There is still a good deal of
commentary about the GOP "
rebranding." At
The Washington Post, Dan Balz writes about the parallels between today's GOP and the post-1988 Democrats:
Those parallels come from William Galston of the Brookings Institution, who was one of a number of Democrats who prodded the party in the late 1980s to change course. With Elaine Kamarck, now also at Brookings, he co-wrote a 1989 paper titled “The Politics of Evasion.” Their paper set out to shatter myths about why the Democrats had lost so consistently — that they had “strayed” from liberal orthodoxy or that nothing was fundamentally wrong because they still held control of the House.
Galston said the other day that parties go through a series of phases before they remake themselves. The first is denial. That no longer describes the Republicans. They awoke after Mitt Romney’s loss, recognizing they were in trouble.
“I think the Republican Party is now in phase two,” Galston said, “and phase two is always dominated by the proposition of: ‘While we have problems, cosmetic or mechanical changes will solve the problems.’ ” Changes like reframing the message, or finding a better messenger or doing something to catch up on the techniques of data mining, analytics, micro-targeting and voter mobilization.
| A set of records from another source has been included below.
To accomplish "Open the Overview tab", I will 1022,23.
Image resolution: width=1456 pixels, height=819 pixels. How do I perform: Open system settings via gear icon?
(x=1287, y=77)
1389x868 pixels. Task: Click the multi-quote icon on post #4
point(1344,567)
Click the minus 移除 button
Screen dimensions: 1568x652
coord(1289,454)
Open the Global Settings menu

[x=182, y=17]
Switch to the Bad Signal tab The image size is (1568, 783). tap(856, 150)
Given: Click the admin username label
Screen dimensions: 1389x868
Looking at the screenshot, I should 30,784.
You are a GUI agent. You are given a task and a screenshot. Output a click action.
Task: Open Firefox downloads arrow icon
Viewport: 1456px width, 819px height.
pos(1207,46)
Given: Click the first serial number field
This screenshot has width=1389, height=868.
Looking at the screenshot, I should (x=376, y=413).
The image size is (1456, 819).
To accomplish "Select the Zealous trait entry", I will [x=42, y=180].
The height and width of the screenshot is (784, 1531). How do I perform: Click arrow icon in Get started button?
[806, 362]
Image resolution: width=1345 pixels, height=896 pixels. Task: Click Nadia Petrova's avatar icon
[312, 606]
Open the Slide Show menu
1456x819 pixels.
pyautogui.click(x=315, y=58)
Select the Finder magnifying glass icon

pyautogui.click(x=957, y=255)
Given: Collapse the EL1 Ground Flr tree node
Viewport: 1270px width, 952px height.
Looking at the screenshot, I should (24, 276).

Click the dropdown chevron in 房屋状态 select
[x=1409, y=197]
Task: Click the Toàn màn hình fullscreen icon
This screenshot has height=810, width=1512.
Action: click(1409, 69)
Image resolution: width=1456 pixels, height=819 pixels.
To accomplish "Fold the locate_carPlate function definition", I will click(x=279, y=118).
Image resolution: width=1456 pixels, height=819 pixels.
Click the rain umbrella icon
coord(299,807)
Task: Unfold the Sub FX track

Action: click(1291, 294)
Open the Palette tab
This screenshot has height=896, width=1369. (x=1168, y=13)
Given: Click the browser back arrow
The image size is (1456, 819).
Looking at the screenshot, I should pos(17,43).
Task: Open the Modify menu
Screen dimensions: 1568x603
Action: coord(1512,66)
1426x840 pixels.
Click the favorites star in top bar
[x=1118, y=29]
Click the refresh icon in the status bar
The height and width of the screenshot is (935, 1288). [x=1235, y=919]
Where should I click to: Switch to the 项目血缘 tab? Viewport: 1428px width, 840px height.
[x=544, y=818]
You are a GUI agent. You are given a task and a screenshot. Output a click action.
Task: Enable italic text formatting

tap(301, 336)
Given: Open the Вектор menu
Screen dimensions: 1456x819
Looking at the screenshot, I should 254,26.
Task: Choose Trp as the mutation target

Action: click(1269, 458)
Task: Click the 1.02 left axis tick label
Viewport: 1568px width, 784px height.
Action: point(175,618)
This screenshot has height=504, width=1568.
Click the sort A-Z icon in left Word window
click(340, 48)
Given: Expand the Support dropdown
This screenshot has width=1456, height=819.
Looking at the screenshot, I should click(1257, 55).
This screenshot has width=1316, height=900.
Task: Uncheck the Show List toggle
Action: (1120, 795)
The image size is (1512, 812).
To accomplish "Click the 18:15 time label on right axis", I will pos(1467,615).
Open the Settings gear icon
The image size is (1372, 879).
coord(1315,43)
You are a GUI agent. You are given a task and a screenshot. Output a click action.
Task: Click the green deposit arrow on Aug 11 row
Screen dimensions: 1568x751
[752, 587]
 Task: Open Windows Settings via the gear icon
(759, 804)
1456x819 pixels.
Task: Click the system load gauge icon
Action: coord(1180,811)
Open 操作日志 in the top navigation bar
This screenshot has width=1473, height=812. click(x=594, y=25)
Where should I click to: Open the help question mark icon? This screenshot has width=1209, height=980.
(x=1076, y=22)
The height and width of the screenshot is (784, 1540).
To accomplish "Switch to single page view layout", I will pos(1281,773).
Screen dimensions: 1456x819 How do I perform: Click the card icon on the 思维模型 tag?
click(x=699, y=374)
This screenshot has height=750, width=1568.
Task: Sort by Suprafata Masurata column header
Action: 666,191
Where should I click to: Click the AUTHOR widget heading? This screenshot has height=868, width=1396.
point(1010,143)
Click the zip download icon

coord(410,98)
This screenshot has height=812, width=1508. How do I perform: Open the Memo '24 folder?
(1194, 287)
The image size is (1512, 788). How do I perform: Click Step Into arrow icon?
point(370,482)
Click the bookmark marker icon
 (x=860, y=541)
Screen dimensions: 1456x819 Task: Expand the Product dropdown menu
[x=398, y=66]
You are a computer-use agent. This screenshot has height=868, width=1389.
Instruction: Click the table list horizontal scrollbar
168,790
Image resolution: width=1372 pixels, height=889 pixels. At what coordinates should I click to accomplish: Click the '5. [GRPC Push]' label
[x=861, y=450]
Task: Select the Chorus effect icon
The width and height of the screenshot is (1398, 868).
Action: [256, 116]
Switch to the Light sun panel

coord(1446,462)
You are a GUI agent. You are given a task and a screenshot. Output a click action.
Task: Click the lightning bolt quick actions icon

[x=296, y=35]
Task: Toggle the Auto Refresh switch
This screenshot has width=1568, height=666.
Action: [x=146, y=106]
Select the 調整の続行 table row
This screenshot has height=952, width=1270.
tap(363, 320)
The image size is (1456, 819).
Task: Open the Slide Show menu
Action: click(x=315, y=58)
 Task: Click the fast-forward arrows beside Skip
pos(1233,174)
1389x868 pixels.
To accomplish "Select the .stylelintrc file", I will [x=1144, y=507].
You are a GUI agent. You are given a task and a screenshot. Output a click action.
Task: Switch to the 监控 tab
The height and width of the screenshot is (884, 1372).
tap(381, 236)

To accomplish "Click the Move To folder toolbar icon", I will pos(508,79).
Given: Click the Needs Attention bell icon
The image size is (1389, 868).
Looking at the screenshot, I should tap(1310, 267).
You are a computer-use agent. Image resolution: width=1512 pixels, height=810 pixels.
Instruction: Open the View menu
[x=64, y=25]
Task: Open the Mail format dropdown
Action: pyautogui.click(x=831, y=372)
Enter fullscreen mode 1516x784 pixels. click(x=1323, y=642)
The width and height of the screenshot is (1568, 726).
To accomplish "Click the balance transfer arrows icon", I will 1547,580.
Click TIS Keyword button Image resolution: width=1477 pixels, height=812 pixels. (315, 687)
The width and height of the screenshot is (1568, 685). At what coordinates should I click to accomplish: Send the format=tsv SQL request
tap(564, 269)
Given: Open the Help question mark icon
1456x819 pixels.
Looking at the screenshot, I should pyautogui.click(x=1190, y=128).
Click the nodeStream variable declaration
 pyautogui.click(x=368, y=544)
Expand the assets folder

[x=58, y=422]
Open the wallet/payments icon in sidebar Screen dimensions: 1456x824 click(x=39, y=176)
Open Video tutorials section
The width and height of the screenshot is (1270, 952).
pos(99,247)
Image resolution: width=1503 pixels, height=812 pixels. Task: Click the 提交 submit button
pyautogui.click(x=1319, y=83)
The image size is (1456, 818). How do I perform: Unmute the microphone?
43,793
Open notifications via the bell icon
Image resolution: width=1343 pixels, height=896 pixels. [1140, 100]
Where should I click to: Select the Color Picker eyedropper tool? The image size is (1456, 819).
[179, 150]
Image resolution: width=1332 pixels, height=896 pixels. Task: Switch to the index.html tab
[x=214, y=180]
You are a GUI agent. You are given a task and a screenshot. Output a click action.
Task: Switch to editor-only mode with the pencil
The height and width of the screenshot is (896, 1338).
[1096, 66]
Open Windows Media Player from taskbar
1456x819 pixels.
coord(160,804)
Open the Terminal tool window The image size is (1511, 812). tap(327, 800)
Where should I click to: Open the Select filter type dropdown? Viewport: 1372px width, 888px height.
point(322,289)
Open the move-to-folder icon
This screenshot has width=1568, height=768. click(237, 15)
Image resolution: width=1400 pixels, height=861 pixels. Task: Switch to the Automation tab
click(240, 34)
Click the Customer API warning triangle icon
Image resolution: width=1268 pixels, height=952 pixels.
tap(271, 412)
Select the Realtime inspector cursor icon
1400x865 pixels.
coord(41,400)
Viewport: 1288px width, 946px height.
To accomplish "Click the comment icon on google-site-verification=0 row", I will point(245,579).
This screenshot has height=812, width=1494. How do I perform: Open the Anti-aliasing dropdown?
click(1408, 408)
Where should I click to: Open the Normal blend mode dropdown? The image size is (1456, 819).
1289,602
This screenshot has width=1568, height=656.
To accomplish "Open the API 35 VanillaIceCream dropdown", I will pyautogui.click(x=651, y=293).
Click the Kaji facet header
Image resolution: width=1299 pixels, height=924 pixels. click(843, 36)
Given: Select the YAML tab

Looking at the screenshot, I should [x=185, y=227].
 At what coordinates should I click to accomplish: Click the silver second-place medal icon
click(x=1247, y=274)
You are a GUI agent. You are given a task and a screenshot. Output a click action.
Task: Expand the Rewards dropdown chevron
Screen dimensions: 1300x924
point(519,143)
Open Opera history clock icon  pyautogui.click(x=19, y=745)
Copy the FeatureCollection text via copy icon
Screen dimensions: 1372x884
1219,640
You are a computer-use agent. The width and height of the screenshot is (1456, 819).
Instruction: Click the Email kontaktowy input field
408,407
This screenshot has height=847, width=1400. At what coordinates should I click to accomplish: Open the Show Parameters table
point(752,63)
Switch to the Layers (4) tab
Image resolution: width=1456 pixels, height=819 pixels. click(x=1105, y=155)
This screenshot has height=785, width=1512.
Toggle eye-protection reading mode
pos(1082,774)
Those are essential but not close to the whole solution.
Kamarck argued that there is another false path for the Republicans — the belief that their problems are the result of a charismatic opponent.
Democrats comforted themselves with that notion after losing a second time to Reagan. Michael Dukakis’s loss to George H.W. Bush in 1988 exploded that excuse.
But the 1988 example points to another excuse: that the other side won by playing dirty. To this day, some Democrats think that Bush won because of Willie Horton. A variant of the theme -- which we saw after the 2004 election -- is that the other side's technical sorcery was the cause of its victory.